Chicken pox and ibuprofen: a MOM launches the alert
© Screenshot - Hayley Lyons
Attention to the ibuprofen for varicella. Hayley Lyons, young mother English, lance alert on Facebook by publishing pictures of her baby boy Lewis. To soothe the symptoms of its varicella (fever and headache), doctors prescribe Lewis of Nurofen, a non-steroidal anti-inflammatory medicine containing ibuprofen. Unexpected result: varicella of the little boy buttons turn into blisters. Shortly after, Lewis was hospitalized for septicemia, a generalized infection of the blood.

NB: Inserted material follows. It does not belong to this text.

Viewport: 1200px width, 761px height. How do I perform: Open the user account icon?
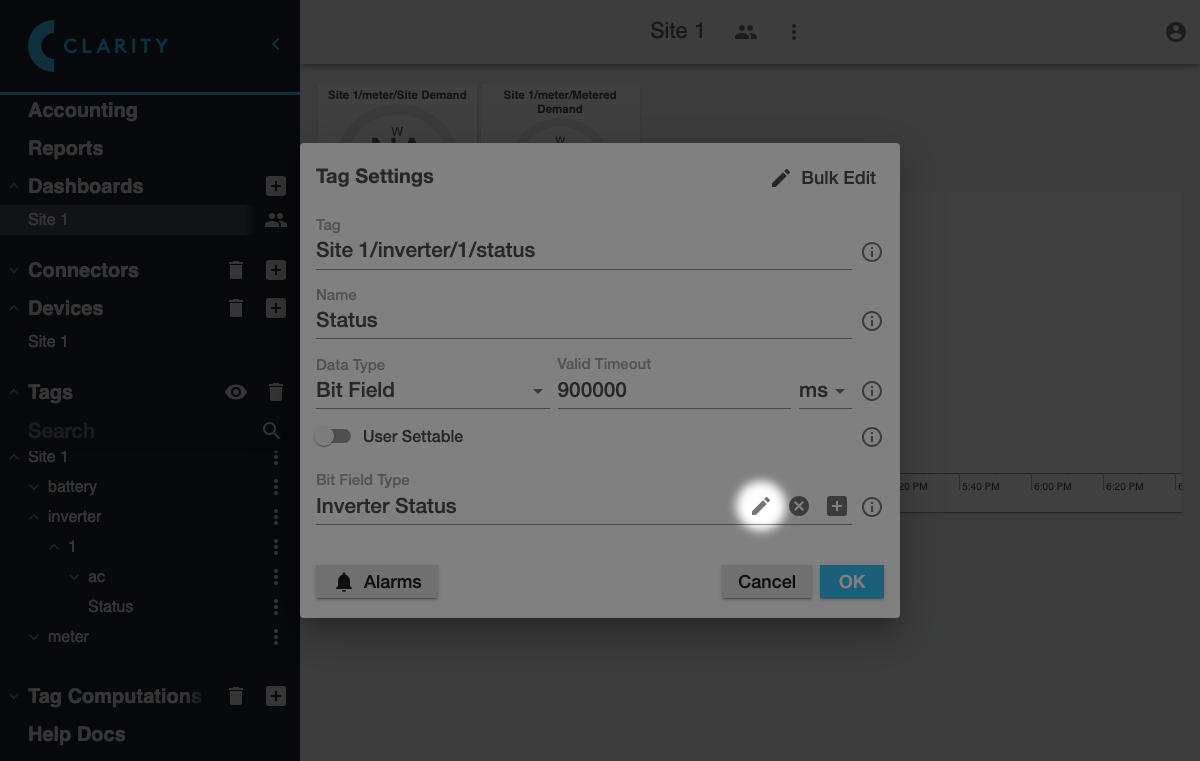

Ibuprofen and aspirin banned for varicella
Hayley Lyons decided to post pictures of his son on Facebook, accompanied by thefollowing message: "Please, do not give Nurofen/ibuprofen your children for chicken pox. This type of medication is part of anti-inflammatories, which react with chickenpox by penetrating farther into the tissue." The young mother asked pharmaceutical companies to carry out awareness-raising campaigns and add a warning to the instructions for use. The message has already been shared near 350 000 times and the British health authorities reacted by declaring that they officially advised the prescription of ibuprofen in children suffering from chicken pox.

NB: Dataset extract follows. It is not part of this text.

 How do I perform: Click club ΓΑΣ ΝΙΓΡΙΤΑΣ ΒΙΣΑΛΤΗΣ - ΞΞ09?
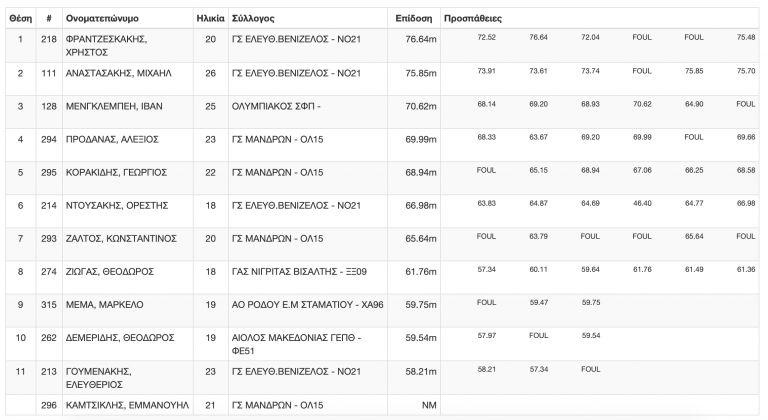coord(299,272)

In France, Caisse Primaire d'Assurance Maladie warns on its website Ameli in case offevers and pain during chickenpox, "only the paracetamol is permitted" and that "nonsteroidal anti-inflammatory drugs such as ibuprofen and aspirin are prohibited". When questioned by the Manchester Evening News newspaper, Haylay Lyons said that Lewis was going well. "This happened 10 months ago but he still has scars."